Data excerpts:
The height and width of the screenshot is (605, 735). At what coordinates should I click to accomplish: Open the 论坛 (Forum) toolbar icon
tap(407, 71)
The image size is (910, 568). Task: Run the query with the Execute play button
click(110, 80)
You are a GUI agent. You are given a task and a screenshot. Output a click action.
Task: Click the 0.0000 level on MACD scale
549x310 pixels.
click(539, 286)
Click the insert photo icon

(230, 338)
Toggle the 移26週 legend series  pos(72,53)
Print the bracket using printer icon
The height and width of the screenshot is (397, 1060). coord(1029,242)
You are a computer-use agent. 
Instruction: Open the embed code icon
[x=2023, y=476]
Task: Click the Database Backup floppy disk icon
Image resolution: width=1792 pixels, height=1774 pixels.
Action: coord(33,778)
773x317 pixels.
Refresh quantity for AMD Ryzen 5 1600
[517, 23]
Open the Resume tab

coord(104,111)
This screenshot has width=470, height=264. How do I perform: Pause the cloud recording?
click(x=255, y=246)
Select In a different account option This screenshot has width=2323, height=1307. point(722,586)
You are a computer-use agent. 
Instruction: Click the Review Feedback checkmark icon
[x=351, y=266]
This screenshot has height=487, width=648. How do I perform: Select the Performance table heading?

Exercise requirements: In the lines above, find the word "Select" and copy every line it occurs in.

Answer for this exercise:
Select In a different account option This screenshot has width=2323, height=1307. point(722,586)
This screenshot has height=487, width=648. How do I perform: Select the Performance table heading?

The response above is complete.